The museums' website incorporates some video and photographic exhibits, as well as quite a bit of historical writing on the region and its distinct communities (in its Greater Sudbury Histories section).

In addition to the website, the museums provide a number of online resources, including:
- The INCO Triangle Digital Archives: A digital version of the INCO Triangle, a monthly publication produced by the International Nickel Company for its employees between the years of 1936 and 1998.
- Copper Cliff at War: An online exhibition about the former town of Copper Cliff from its beginnings until the end of World War II. This online exhibition was produced by the Greater Sudbury Heritage Museums through the Community Memories Program for the Virtual Museum of Canada.
- The Greater Sudbury Historical Database: This database was produced in partnership with the Greater Sudbury Public Library. While somewhat difficult to search, this database contains thousands of photographs and references to the Main Library's large microfilm and historical vertical file collection. It is best searched with the simple keywords and multiple searches under each of the "Title", "Subject" and "Keyword" search options.
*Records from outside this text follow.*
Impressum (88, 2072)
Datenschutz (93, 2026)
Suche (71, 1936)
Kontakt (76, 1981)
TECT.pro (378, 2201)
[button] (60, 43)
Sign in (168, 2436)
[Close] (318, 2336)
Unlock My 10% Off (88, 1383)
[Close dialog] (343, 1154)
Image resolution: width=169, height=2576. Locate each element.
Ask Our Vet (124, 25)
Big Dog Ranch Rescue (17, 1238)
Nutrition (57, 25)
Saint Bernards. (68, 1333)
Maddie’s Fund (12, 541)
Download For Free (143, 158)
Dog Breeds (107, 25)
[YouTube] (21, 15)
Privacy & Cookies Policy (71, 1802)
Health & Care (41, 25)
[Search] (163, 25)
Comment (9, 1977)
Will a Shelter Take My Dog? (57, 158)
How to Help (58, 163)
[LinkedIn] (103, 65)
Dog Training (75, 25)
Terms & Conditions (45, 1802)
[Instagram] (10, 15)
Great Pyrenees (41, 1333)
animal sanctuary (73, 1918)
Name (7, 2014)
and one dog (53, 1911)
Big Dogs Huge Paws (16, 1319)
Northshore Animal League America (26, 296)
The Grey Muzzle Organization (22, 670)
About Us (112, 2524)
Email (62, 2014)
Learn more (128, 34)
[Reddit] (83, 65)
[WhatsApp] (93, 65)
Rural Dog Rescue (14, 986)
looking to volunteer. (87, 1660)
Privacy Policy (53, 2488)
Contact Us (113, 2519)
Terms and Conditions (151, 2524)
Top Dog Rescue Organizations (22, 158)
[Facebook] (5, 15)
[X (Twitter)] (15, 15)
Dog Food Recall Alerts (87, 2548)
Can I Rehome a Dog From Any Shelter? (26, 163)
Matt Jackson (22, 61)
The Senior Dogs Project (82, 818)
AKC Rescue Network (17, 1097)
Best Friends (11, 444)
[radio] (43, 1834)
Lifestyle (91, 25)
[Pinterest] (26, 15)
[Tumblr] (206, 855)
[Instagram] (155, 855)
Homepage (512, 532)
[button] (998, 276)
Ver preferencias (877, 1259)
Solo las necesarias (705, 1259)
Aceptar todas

- Greater Sudbury Memories: This project was designed by the Greater Sudbury Public Library as a means of assembling, preserving and sharing Greater Sudbury's oral histories. This website shows a map of the Greater Sudbury area populated with audio and video interviews that reflect times past, allowing users to interact with real stories of life in Greater Sudbury. The Greater Sudbury Heritage Museums have provided assistance towards as of yet unpublished video interviews for this project.

==Affiliations==
The museums are affiliated with the Canadian Museums Association, the Ontario Museum Association, the Canadian Heritage Information Network and the Virtual Museum of Canada.